Every line from the line containing "This screenshot has" through the end of the data is to be reproduced exactly, excluding pictures.

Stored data
*-*-*

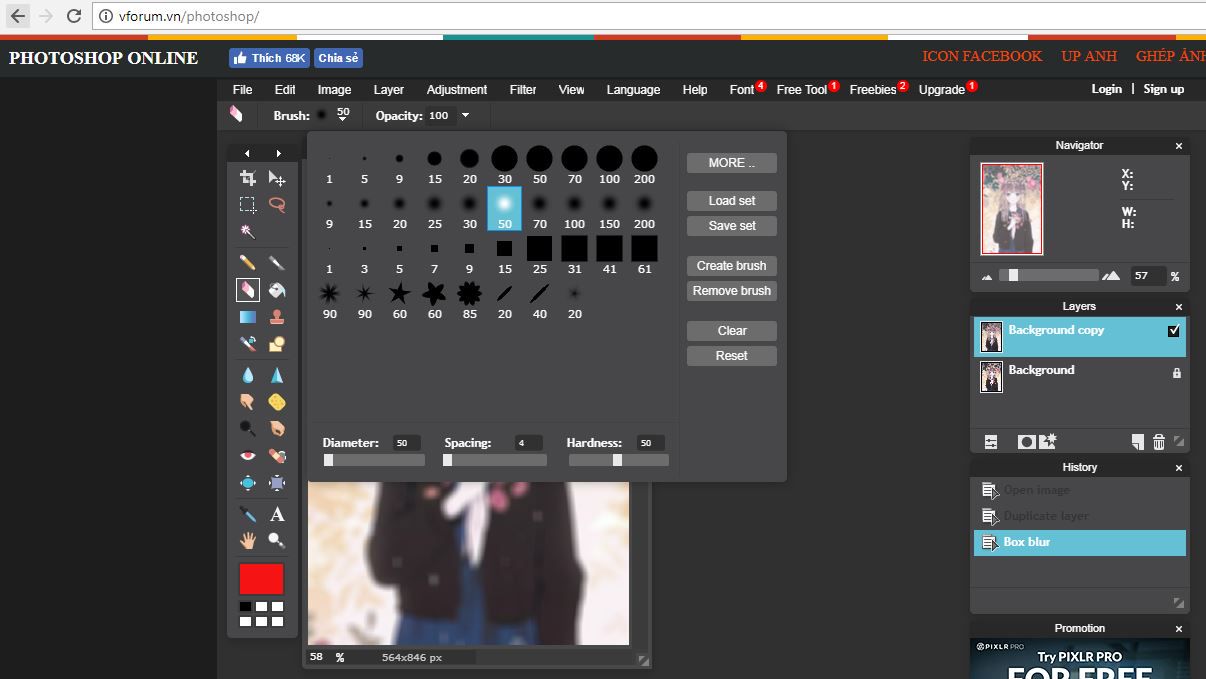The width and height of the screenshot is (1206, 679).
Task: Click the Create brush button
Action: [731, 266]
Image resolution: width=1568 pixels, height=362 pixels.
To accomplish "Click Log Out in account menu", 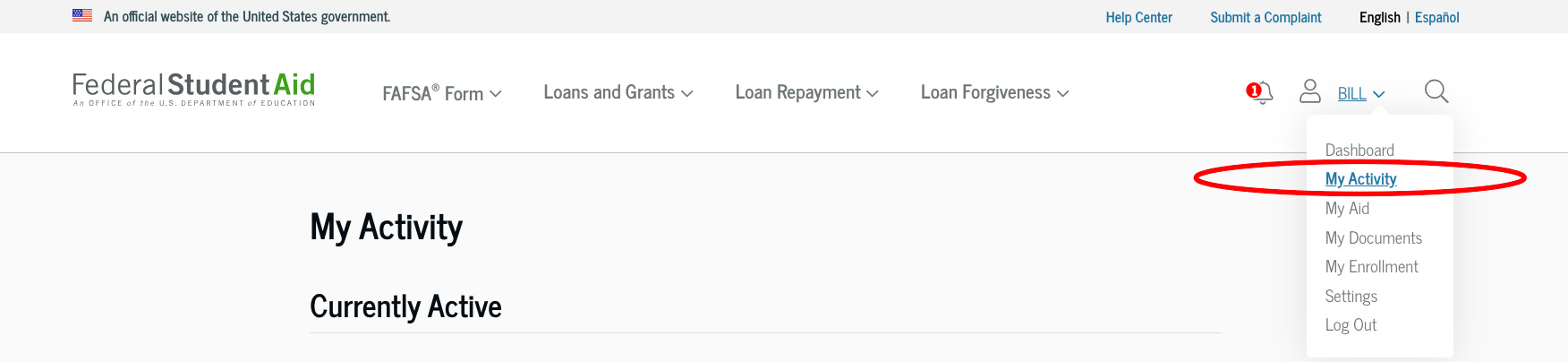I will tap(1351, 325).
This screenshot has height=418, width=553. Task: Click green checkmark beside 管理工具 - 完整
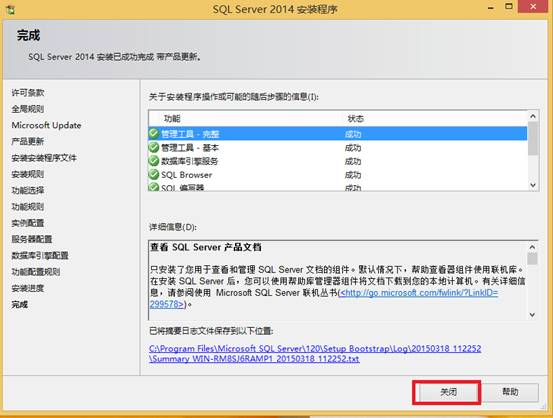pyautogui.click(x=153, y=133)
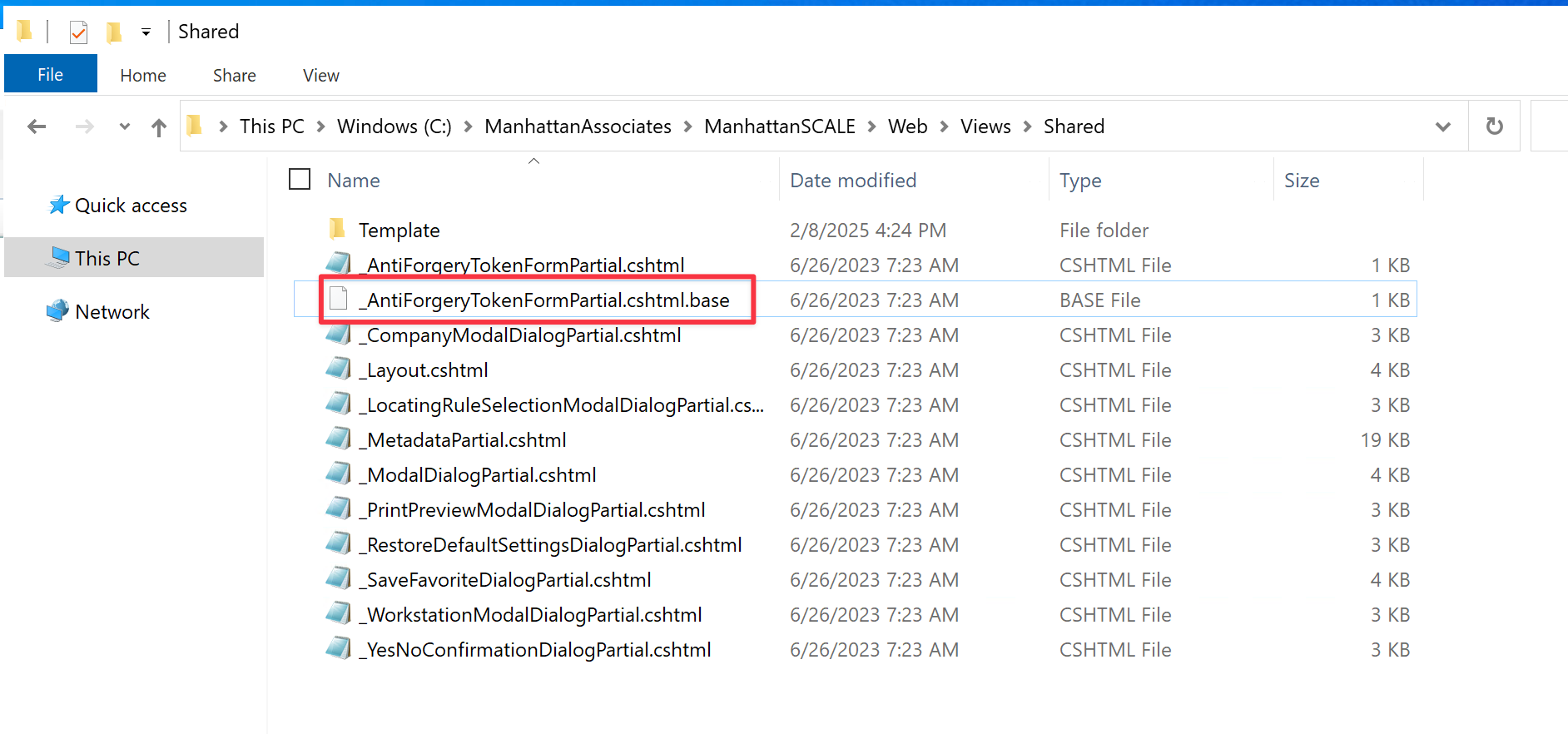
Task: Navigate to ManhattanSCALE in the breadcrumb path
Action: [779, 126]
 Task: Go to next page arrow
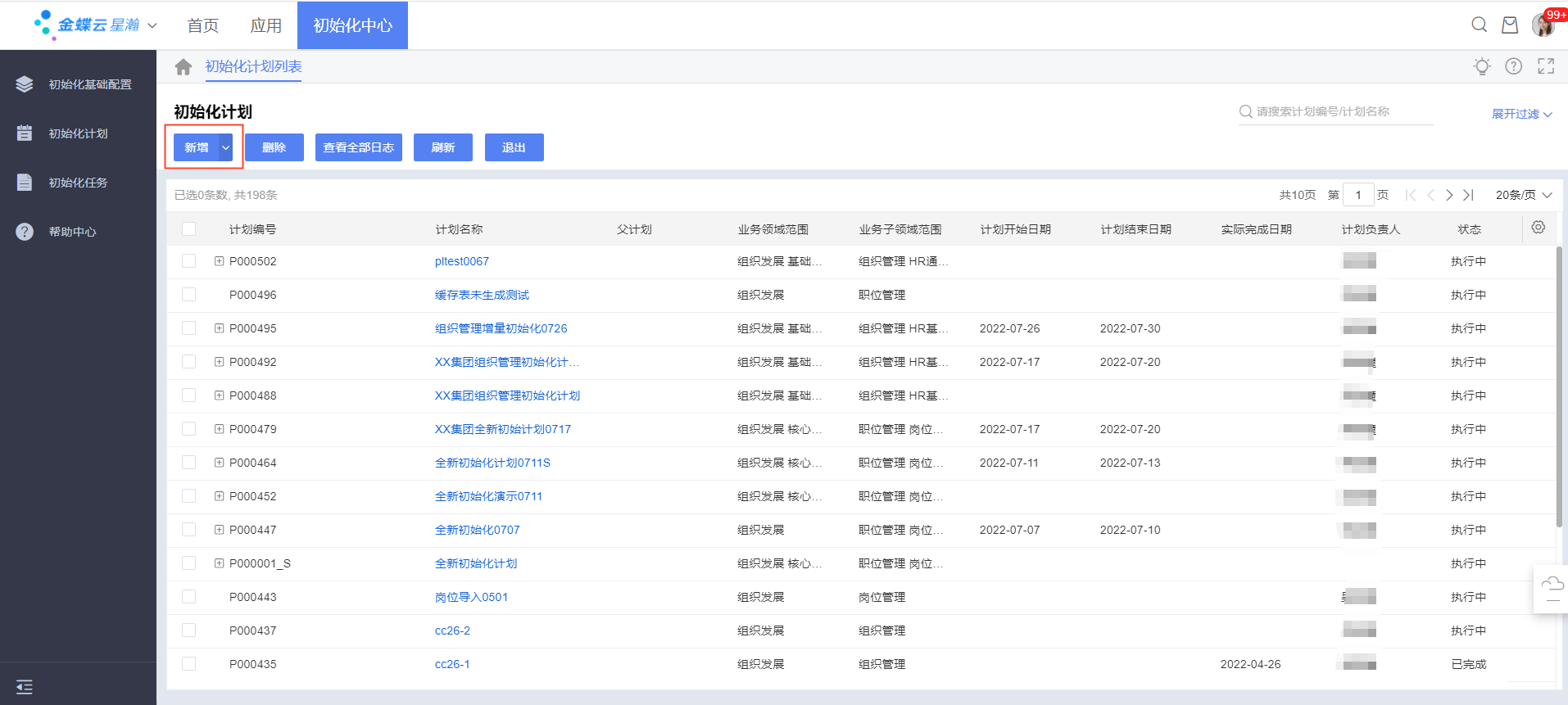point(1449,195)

*-*-*

COMPLETED EXERCISE
This screenshot has height=418, width=553. Task: Click green checkmark beside 管理工具 - 完整
pyautogui.click(x=153, y=133)
Task: Navigate to ManhattanSCALE in the breadcrumb path
Action: [779, 126]
 Task: Go to next page arrow
point(1449,195)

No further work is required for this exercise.